Collected data entries
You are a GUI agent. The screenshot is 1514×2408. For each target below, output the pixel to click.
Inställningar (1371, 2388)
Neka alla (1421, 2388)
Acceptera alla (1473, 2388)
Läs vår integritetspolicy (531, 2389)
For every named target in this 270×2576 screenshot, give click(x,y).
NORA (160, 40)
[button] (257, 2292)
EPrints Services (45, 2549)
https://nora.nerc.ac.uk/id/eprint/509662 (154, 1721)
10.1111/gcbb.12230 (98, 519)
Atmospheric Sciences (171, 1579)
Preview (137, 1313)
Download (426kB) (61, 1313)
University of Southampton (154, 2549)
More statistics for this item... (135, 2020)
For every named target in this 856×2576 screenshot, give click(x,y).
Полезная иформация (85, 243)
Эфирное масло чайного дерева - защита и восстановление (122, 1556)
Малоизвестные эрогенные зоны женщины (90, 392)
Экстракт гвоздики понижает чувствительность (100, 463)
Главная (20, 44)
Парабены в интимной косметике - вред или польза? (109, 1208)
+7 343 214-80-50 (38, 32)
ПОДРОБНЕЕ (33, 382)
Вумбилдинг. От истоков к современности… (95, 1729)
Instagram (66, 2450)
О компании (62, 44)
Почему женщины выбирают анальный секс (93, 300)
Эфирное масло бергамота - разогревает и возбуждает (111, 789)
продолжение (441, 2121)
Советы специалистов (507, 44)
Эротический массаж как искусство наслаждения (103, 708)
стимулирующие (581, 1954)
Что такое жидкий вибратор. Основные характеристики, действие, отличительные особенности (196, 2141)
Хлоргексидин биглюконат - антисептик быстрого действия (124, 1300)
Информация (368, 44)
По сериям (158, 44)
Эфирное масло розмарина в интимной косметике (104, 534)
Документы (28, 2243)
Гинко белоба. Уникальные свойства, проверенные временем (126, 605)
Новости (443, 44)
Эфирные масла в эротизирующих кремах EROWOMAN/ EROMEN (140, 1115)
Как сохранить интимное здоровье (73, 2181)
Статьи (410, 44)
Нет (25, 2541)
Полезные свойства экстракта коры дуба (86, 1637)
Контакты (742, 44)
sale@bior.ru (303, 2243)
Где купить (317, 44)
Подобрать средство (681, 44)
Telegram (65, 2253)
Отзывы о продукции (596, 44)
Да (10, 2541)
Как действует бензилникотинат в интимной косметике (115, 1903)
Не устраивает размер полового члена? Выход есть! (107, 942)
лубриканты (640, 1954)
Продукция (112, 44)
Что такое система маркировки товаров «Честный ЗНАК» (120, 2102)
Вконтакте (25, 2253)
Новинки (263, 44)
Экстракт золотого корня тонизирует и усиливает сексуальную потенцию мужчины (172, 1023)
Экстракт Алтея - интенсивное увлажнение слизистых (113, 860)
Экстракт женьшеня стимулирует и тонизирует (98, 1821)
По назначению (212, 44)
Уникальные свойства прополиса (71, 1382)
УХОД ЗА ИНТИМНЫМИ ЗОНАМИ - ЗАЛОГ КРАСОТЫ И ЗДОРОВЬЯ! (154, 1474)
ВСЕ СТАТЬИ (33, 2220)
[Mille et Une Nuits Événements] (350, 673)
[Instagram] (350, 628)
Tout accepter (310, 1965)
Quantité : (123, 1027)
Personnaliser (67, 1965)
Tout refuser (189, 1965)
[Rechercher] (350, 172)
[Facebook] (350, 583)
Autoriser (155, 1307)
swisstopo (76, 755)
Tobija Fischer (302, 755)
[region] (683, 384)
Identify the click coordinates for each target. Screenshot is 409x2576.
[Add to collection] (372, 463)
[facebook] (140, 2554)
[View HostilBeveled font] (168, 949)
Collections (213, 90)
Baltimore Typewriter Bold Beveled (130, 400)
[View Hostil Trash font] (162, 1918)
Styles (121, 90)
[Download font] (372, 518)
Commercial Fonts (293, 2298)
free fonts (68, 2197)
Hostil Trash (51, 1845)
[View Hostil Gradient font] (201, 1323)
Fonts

Brief. This exercise calls for every record above to be written out again exactly.

Response to this task.
You are a GUI agent. The screenshot is 1514×2408. For each target below, output the pixel to click.
Inställningar (1371, 2388)
Neka alla (1421, 2388)
Acceptera alla (1473, 2388)
Läs vår integritetspolicy (531, 2389)
For every named target in this 270×2576 screenshot, give click(x,y).
NORA (160, 40)
[button] (257, 2292)
EPrints Services (45, 2549)
https://nora.nerc.ac.uk/id/eprint/509662 (154, 1721)
10.1111/gcbb.12230 (98, 519)
Atmospheric Sciences (171, 1579)
Preview (137, 1313)
Download (426kB) (61, 1313)
University of Southampton (154, 2549)
More statistics for this item... (135, 2020)
For every named target in this 856×2576 screenshot, give click(x,y).
Полезная иформация (85, 243)
Эфирное масло чайного дерева - защита и восстановление (122, 1556)
Малоизвестные эрогенные зоны женщины (90, 392)
Экстракт гвоздики понижает чувствительность (100, 463)
Главная (20, 44)
Парабены в интимной косметике - вред или польза? (109, 1208)
+7 343 214-80-50 (38, 32)
ПОДРОБНЕЕ (33, 382)
Вумбилдинг. От истоков к современности… (95, 1729)
Instagram (66, 2450)
О компании (62, 44)
Почему женщины выбирают анальный секс (93, 300)
Эфирное масло бергамота - разогревает и возбуждает (111, 789)
продолжение (441, 2121)
Советы специалистов (507, 44)
Эротический массаж как искусство наслаждения (103, 708)
стимулирующие (581, 1954)
Что такое жидкий вибратор. Основные характеристики, действие, отличительные особенности (196, 2141)
Хлоргексидин биглюконат - антисептик быстрого действия (124, 1300)
Информация (368, 44)
По сериям (158, 44)
Эфирное масло розмарина в интимной косметике (104, 534)
Документы (28, 2243)
Гинко белоба. Уникальные свойства, проверенные временем (126, 605)
Новости (443, 44)
Эфирные масла в эротизирующих кремах EROWOMAN/ EROMEN (140, 1115)
Как сохранить интимное здоровье (73, 2181)
Статьи (410, 44)
Нет (25, 2541)
Полезные свойства экстракта коры дуба (86, 1637)
Контакты (742, 44)
sale@bior.ru (303, 2243)
Где купить (317, 44)
Подобрать средство (681, 44)
Telegram (65, 2253)
Отзывы о продукции (596, 44)
Да (10, 2541)
Как действует бензилникотинат в интимной косметике (115, 1903)
Не устраивает размер полового члена? Выход есть! (107, 942)
лубриканты (640, 1954)
Продукция (112, 44)
Что такое система маркировки товаров «Честный ЗНАК» (120, 2102)
Вконтакте (25, 2253)
Новинки (263, 44)
Экстракт золотого корня тонизирует и усиливает сексуальную потенцию мужчины (172, 1023)
Экстракт Алтея - интенсивное увлажнение слизистых (113, 860)
Экстракт женьшеня стимулирует и тонизирует (98, 1821)
По назначению (212, 44)
Уникальные свойства прополиса (71, 1382)
УХОД ЗА ИНТИМНЫМИ ЗОНАМИ - ЗАЛОГ КРАСОТЫ И ЗДОРОВЬЯ! (154, 1474)
ВСЕ СТАТЬИ (33, 2220)
[Mille et Une Nuits Événements] (350, 673)
[Instagram] (350, 628)
Tout accepter (310, 1965)
Quantité : (123, 1027)
Personnaliser (67, 1965)
Tout refuser (189, 1965)
[Rechercher] (350, 172)
[Facebook] (350, 583)
Autoriser (155, 1307)
swisstopo (76, 755)
Tobija Fischer (302, 755)
[region] (683, 384)
Identify the click coordinates for each target. Screenshot is 409x2576.
[Add to collection] (372, 463)
[facebook] (140, 2554)
[View HostilBeveled font] (168, 949)
Collections (213, 90)
Baltimore Typewriter Bold Beveled (130, 400)
[View Hostil Trash font] (162, 1918)
Styles (121, 90)
[Download font] (372, 518)
Commercial Fonts (293, 2298)
free fonts (68, 2197)
Hostil Trash (51, 1845)
[View Hostil Gradient font] (201, 1323)
Fonts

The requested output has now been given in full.